- _Exercise goal_: Put the lines of the records from the line with "You are a GUI" up to and including the line with "This screenshot has" into a JSON list of strings, one string per line, leaving out blank lines.

- _Given data_:
*** Block opens ***

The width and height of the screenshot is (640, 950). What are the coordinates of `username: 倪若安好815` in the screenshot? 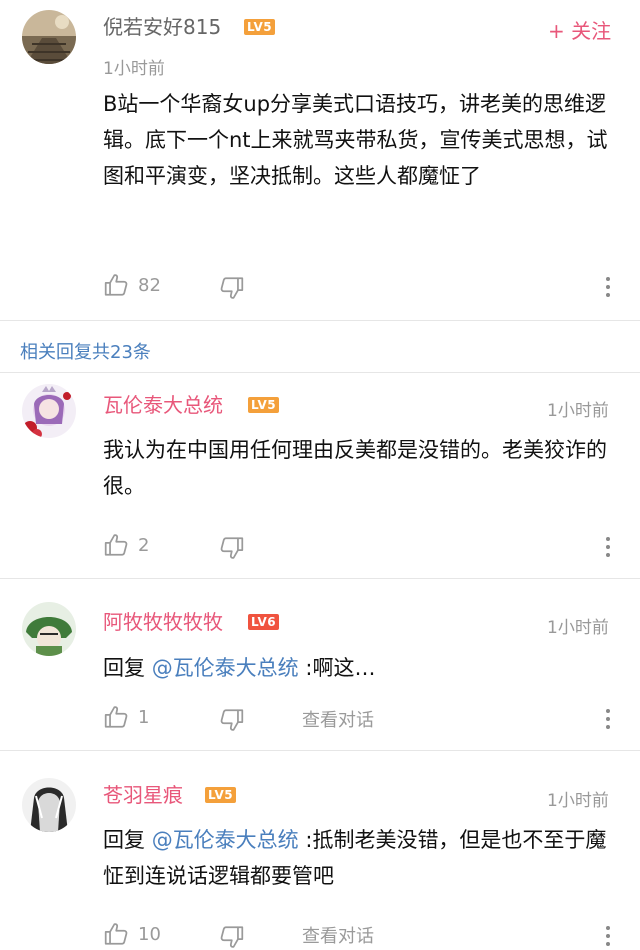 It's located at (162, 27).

*** Block closes ***
*** Block opens ***

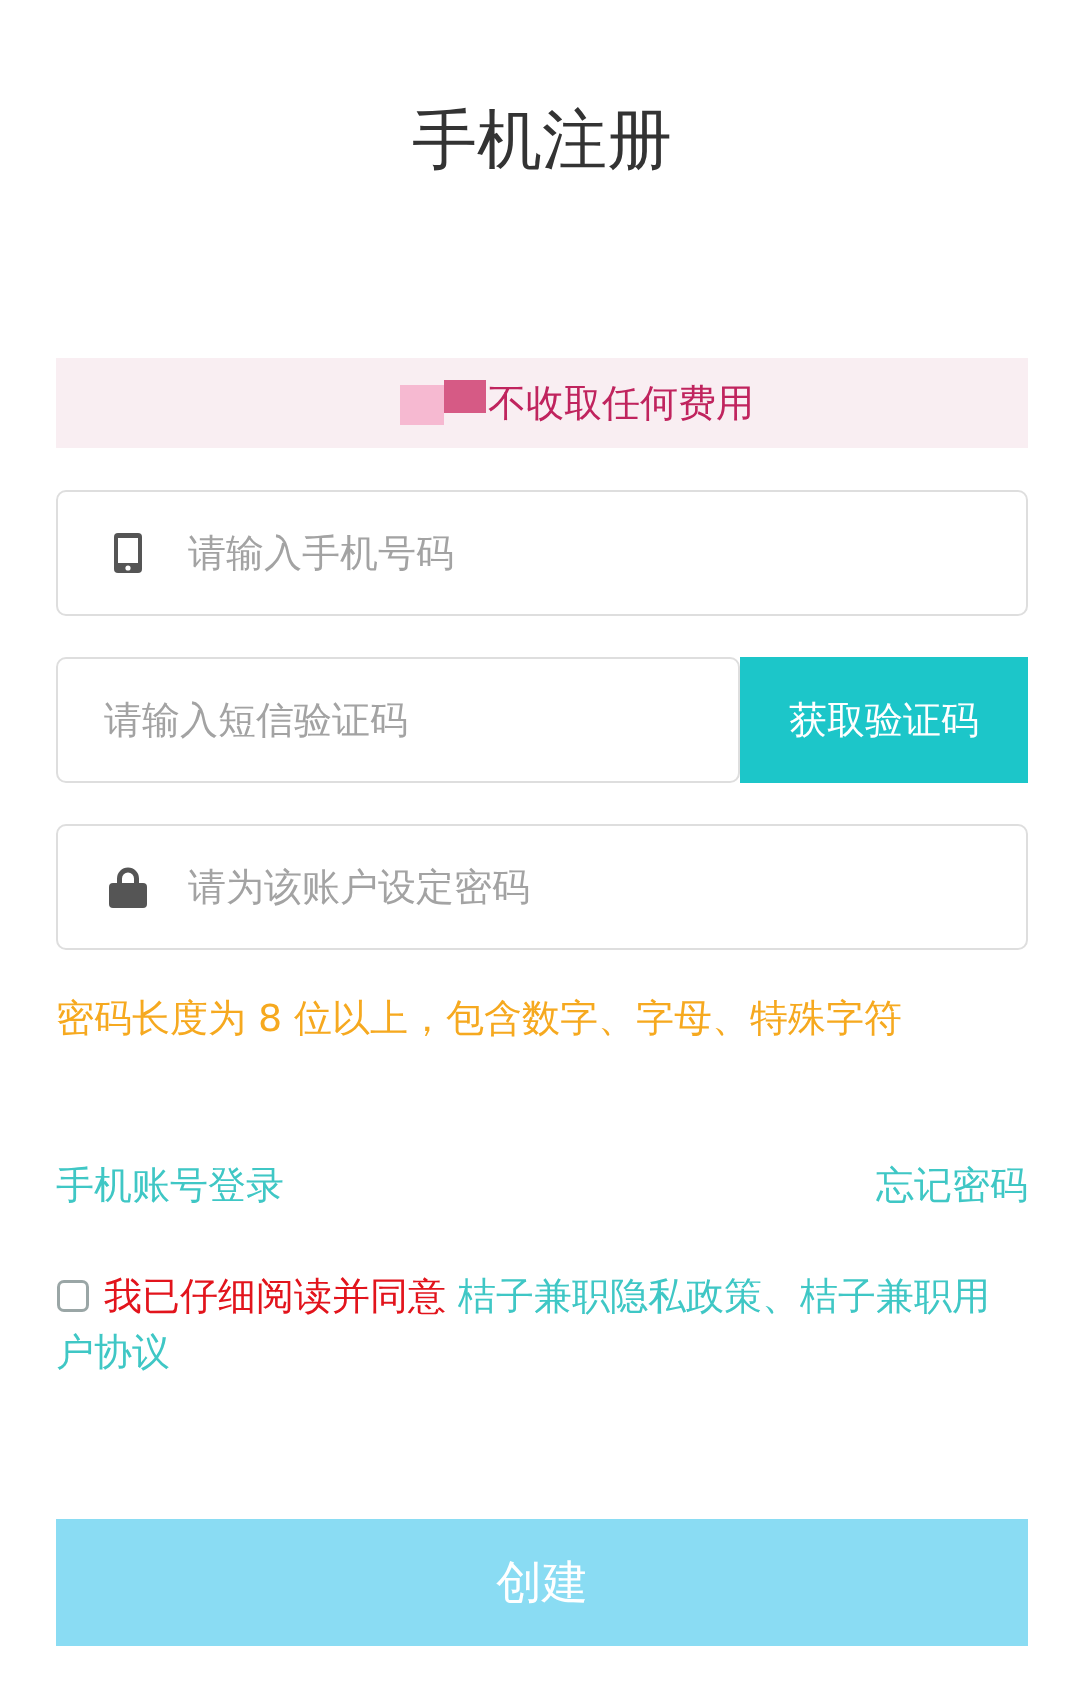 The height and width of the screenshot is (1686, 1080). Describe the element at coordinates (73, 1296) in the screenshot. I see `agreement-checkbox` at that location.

*** Block closes ***
*** Block opens ***

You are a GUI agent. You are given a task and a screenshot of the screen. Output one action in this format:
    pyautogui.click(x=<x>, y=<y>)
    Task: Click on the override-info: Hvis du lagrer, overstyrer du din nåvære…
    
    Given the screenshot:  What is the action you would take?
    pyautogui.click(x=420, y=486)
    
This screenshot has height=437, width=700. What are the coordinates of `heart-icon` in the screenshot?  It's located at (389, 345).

*** Block closes ***

- _Task solution_:
[
  "You are a GUI agent. You are given a task and a screenshot of the screen. Output one action in this format:",
  "    pyautogui.click(x=<x>, y=<y>)",
  "    Task: Click on the override-info: Hvis du lagrer, overstyrer du din nåvære…",
  "    Given the screenshot:  What is the action you would take?",
  "    pyautogui.click(x=420, y=486)",
  "This screenshot has height=437, width=700. What are the coordinates of `heart-icon` in the screenshot?  It's located at (389, 345)."
]